Human stem cells recapitulate early embryonic development in vitro
Differentiation of pluripotent stem cells (PSCs) has successfully been used to study tissue and organ development in vitro. Eleonora Conti and Oliver Harschnitz review the pros and cons of using human PSCs to investigate the development of placodes – embryonic structures giving rise to diverse organs – during the early steps of human embryonic development in health and disease.
The ectoderm is the outermost germ layer of vertebrate embryo during early developmental steps. Thickened ectodermal regions named placodes are involved in the formation of sense organs such as ear, nose, eye, and sensory neurons. Signalling and regulatory networks driving placode development have been mainly characterised in animal models but remain poorly investigated in the context of human embryonic development, due to the limited availability of foetal tissue samples and ethical issues related to this kind of research.
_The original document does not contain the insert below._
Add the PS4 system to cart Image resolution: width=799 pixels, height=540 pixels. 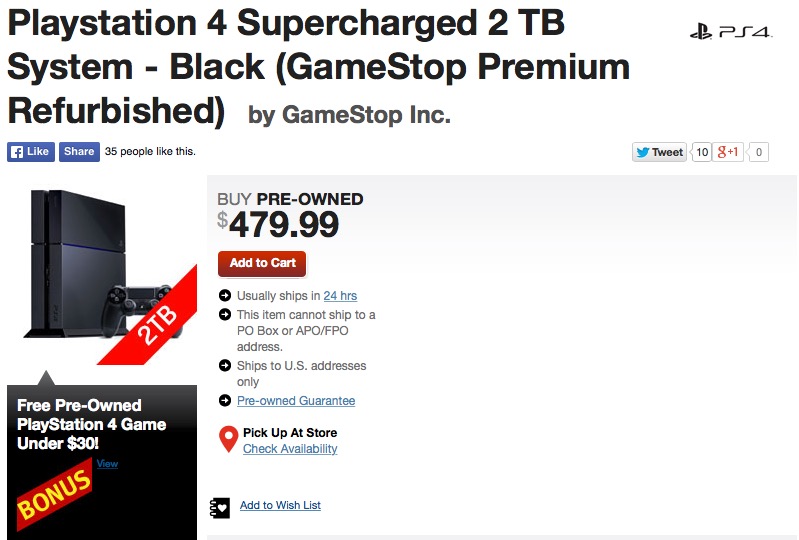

Reprogramming adult human somatic cells into pluripotent stem cells (hPSCs) that can differentiate into any cell type of the body may bypass such limitations, at least in part. Differentiation of hPSCs into placodal progenitors and placode-derived tissues has contributed to expanding our knowledge about placode development and is complementary to such studies in animal models. Yet, placode development in human embryo is poorly understood.
Eleonora Conti and Oliver Harschnitz highlight the similarities between placode development in vivo and placode differentiation in vitro and provide an overview on how hPSCs can facilitate the study of placode development in human embryo in physiological and pathological conditions. The authors discuss the technical challenges of using hPSCs to model human development, such as reduced diversity of cell types arising from in vitro models as compared to those found in vivo, as well as diverse PSC differentiation protocols. Finally, they suggest that 3D models such as organoids may help to overcome these technical limitations and discuss the potential of high-throughput single-cell analyses of such models to shed light on the placodes’ origin(s) in the ectoderm.
The review is published in Development.